Gérard Brichon : Photo de Gérard Brichon« Je déplore qu’on fasse disparaître des stations marines sous prétexte qu’on va faire une rationalisation de la recherche. Il y a ça qui est actuellement dans l’air. C’est complètement stupide. C’est antiproductif et c’est antiscientifique. Qui est capable au jour d’aujourd’hui de dire ce qui sera porteur dans cinquante ans ? »

Gérard Brichon audio :

2.2 Les coûts

La maîtrise des coûts et les économies sont bien sûr un argument majeur, pour administrer la recherche. Mais ces arguments ne sont pas sans controverses : faut-il adapter ou faire table rase ? Détruire, mais à quel prix ? Vendre ? Les adaptations et les mises en conformité, aux normes, doivent-elles se faire continûment, ou par paliers, et selon quel rythme ? Faut-il se positionner par rapport à la concurrence, faut-il s’ouvrir ou se replier sur soi ? Les réflexions de Gérard Brichon, Frédéric Fleury, Lionel Collet, ou encore François Gilly, qui tous ont eu en charge la maîtrise des coûts relatifs au fonctionnement de l’Institut Michel Pacha, nous éclairent sur les intentions qui les ont animés.

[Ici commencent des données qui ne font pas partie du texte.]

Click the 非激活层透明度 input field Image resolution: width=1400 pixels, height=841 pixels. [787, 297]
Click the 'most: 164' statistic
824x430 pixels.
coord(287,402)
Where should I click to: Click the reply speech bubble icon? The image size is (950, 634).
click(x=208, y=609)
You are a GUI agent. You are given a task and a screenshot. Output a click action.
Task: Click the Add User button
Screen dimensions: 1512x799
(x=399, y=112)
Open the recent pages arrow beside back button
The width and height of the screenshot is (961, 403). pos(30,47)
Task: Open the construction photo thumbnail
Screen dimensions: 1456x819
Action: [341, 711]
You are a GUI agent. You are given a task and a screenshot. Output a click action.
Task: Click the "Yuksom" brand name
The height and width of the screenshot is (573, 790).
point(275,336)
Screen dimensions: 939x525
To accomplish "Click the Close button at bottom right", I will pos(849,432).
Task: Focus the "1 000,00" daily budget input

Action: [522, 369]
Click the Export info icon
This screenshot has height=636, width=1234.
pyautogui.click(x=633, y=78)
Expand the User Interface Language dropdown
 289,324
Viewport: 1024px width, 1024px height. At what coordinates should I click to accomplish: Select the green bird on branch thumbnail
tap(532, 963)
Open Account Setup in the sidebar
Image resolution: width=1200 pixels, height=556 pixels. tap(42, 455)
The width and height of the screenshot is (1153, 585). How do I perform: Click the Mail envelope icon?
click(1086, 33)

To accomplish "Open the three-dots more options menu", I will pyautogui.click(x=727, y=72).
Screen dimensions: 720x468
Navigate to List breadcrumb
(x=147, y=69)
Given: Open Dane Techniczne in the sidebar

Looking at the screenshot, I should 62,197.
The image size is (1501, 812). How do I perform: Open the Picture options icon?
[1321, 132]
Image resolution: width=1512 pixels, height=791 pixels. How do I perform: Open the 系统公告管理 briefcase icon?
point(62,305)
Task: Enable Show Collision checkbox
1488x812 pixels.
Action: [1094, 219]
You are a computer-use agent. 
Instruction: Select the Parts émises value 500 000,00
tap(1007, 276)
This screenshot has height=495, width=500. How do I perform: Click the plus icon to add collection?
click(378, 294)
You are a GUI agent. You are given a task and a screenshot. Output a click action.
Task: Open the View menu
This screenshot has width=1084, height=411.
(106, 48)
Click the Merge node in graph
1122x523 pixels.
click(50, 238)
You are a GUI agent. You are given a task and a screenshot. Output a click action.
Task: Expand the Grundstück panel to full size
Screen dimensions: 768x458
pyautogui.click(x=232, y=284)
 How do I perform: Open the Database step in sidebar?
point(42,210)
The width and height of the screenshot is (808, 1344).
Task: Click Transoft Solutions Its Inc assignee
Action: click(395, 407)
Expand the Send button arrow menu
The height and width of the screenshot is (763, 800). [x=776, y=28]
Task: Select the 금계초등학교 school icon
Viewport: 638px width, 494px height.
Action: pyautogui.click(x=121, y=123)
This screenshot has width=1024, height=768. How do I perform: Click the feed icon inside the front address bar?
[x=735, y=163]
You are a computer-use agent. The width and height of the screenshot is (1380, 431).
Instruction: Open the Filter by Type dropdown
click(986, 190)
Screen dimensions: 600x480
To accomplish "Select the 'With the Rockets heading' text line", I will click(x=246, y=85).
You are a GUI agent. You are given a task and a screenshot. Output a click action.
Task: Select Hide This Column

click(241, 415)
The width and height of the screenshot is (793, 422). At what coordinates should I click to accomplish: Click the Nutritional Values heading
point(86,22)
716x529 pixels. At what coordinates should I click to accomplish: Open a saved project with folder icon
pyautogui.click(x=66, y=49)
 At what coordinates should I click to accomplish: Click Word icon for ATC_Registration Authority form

2.2.1 Détruire ou adapter, modifier

Détruire :

Il est difficile et long de construire. Il est facile et rapide de détruire.

Gérard Brichon : « … par contre si vous avez fait disparaître la station, vous aurez fait disparaître le support. Il faudra donc en créer un nouveau. Et quand on voit la faiblesse des moyens qu’on laisse à la recherche, il est évident que c’est destructeur. Pour monter une station il faut 20 ans, pour monter une équipe de recherche qui marche, il faut au moins 15 ans. Si vous faites disparaître ça vous voyez à peu près ce que vous allez perdre ».

Gérard Brichon audio :

Adapter :

Normes de sécurité, normes éthiques : le bâtiment est aujourd’hui très dégradé et ne correspond pas aux normes en vigueur : normes d’un bâtiment susceptible de recevoir du public, normes européennes, normes électriques, gaz, isolation etc. Gérard Brichon dit aussi que les normes instituées par les vétérinaires font qu’il devenait difficile de travailler à l’Institut Michel Pacha.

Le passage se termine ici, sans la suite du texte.